I sat down to write what I thought would be my third installment of the "open letter to my daughter, the camper" series. About five minutes in I realized there was no way I could write the same letter. You aren't the same girl you were two years ago, I'm not the same dad, and we don't have the same relationship.
I wrote my first letter when you went to camp for two weeks. You hadn't been to camp yet, and you were excited. Your personality was a mix of little girl glee and tween independence. You enjoyed spending time with family and friends. You didn't have a phone yet. I wanted you to enjoy camp because you had earned it and I knew you would come back stronger and more confident.
The following summer I wrote another letter as you headed out for a full four weeks. Your excitement was genuine and amplified. Your personality had come through as fun, outgoing, enthusiastic and truly sweet, yet the tween independence was conducting a full frontal assault on the little girl and it was winning. You enjoyed spending time with friends and family. In that order. You had a phone. I still wanted you to enjoy camp, but I had concerns as to whether or not four weeks would cause that confidence to boil over.

*WORK REQUEST A*
Write out the section of the father's letter to his camper daughter starting at "The following summer" and ending at "to boil over.".
*WORK REQUEST B*
Continue the father's letter to his camper daughter, picking up after its final sentence.

*DATASET ENTRIES*
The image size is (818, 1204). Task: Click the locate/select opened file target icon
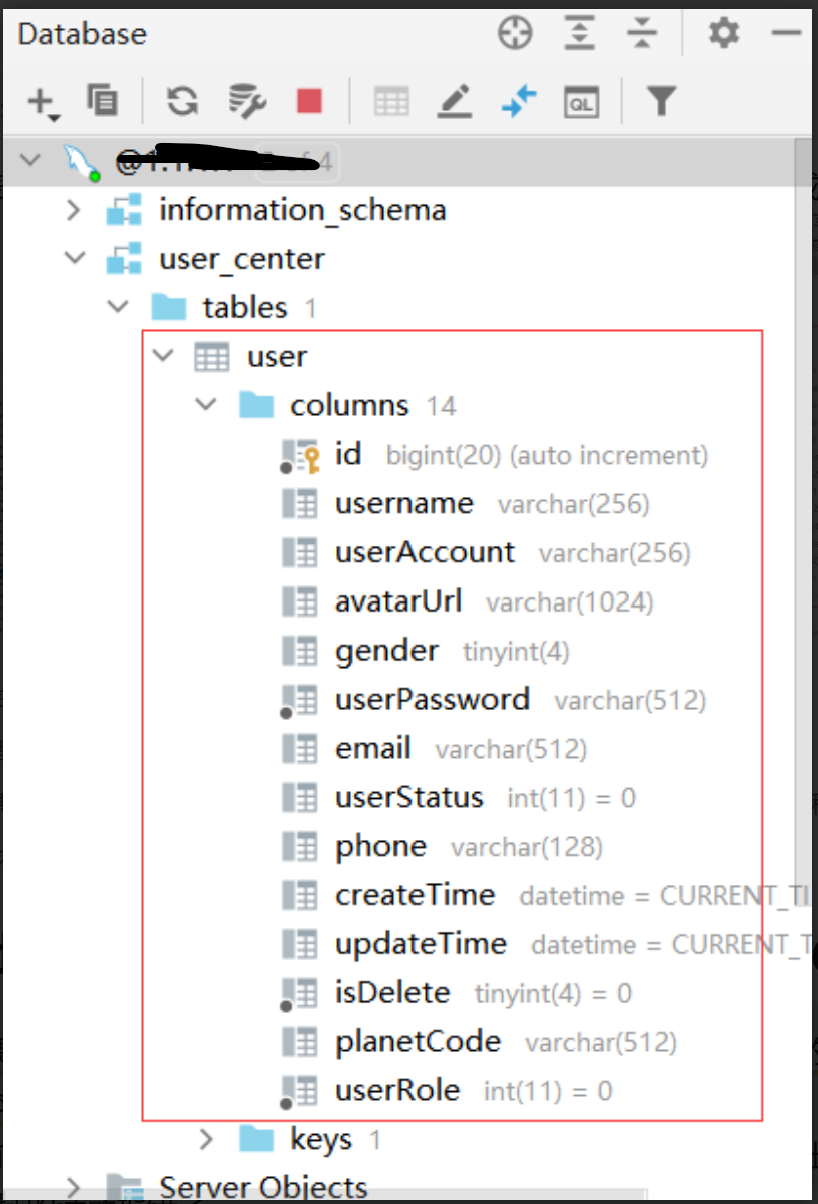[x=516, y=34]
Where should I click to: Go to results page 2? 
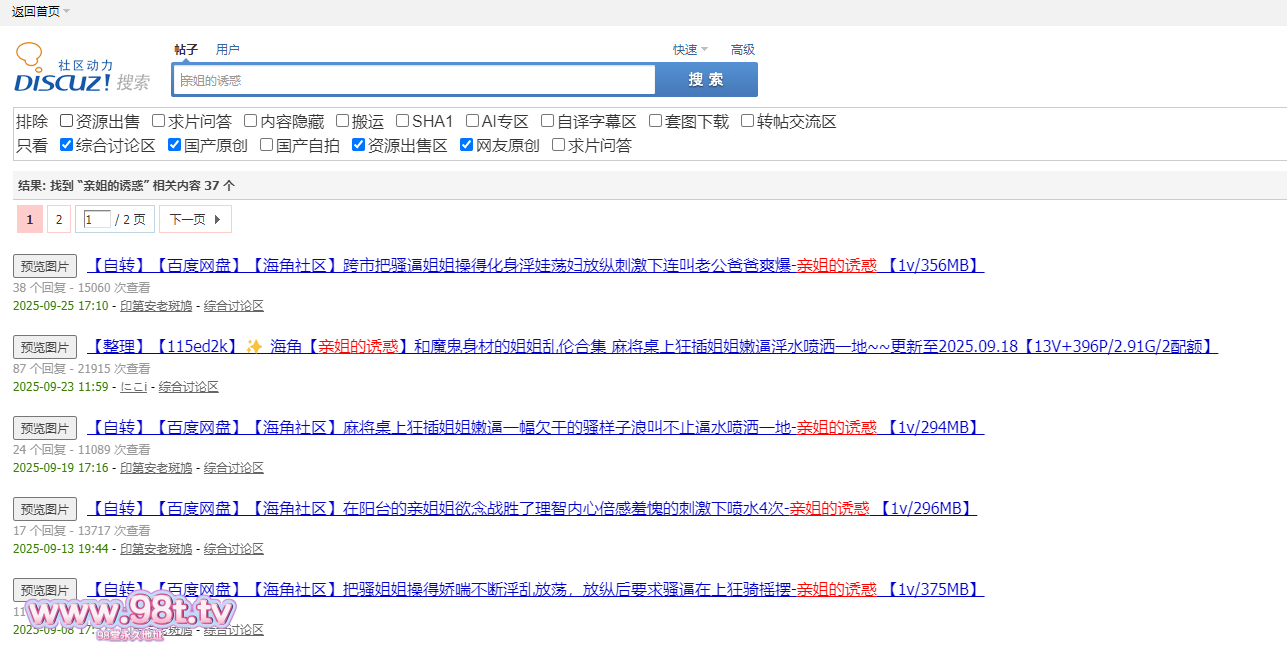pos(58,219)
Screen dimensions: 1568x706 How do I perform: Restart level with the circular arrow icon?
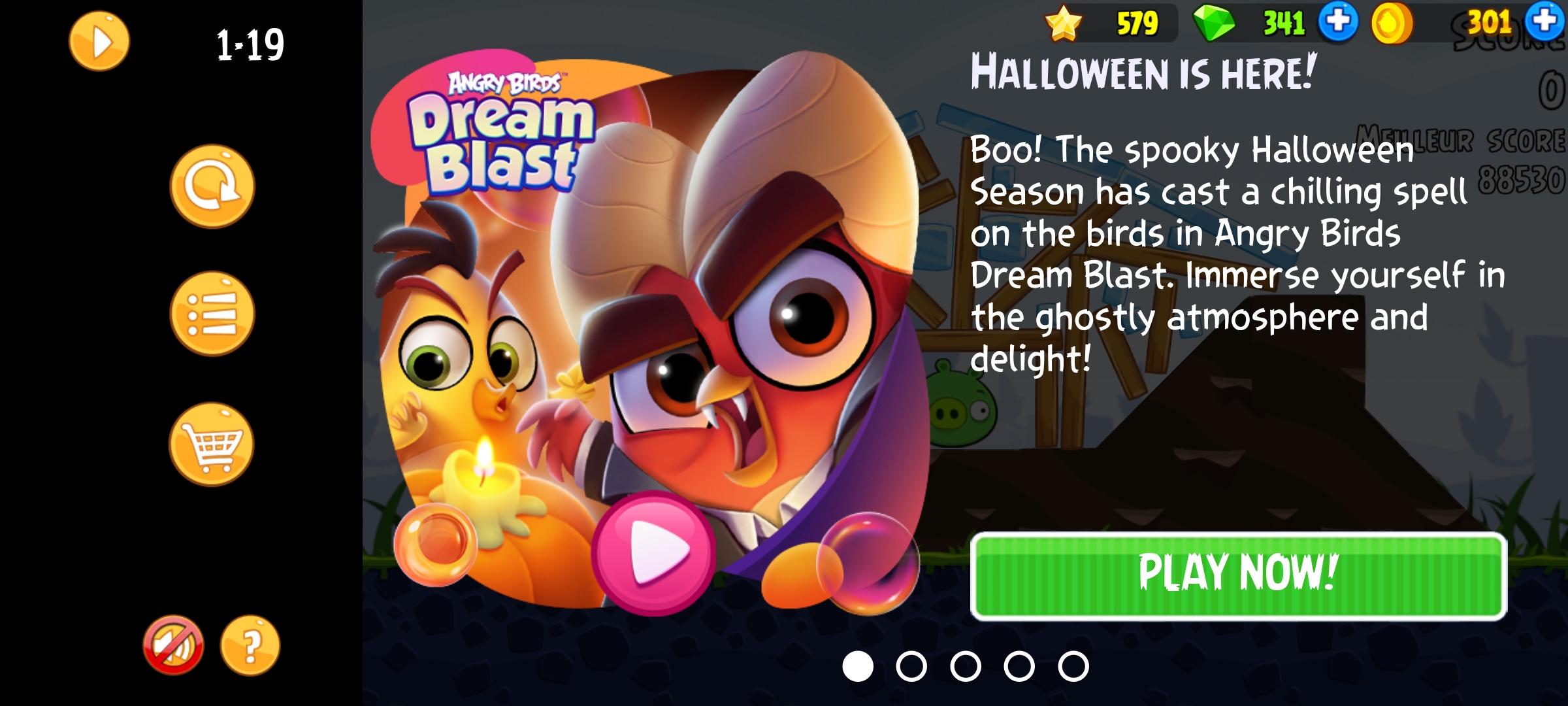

*ANSWER SECTION A*
The following summer I wrote another letter as you headed out for a full four weeks. Your excitement was genuine and amplified. Your personality had come through as fun, outgoing, enthusiastic and truly sweet, yet the tween independence was conducting a full frontal assault on the little girl and it was winning. You enjoyed spending time with friends and family. In that order. You had a phone. I still wanted you to enjoy camp, but I had concerns as to whether or not four weeks would cause that confidence to boil over.

*ANSWER SECTION B*
You leave for camp in a couple of days. Your excitement is genuine, if not over the top. The little girl is gone, a prisoner of war held captive by the tween Queen, most likely never to be released. Your personality is broadcast 24/7, enabled by technology and always live on SnapChat (which does count as data usage, just FYI). You enjoy spending time with your friends and you tolerate your family. The phone might as well be your hand. I have no doubt you will enjoy camp, and I don't have any concerns over the confidence equation because if you had anymore of it you would be Donald Trump with better hair.
So as you depart for camp this year, on the precipice of your teenage years, it felt like the right time to give you less comedic advice and offer some truth. Truth that I hope will bring us both some insight into how to get older together because I'll tell you, babe, it is damn hard for me.
Everyone's sh*t stinks. There have been 12-year-old girls before you and historical data on the love of procreation by the human race says there will be more. You and Da Girlzzzz (group chat title) are not setting the bar. In a world of broadcasting your life, try some #humility a little more often. You will be so much better for it.
"Thank you" can be used on your own parents. I know how good your manners are since I hear you say it to, well, almost everyone else. Try it at home once. A little goes a long way.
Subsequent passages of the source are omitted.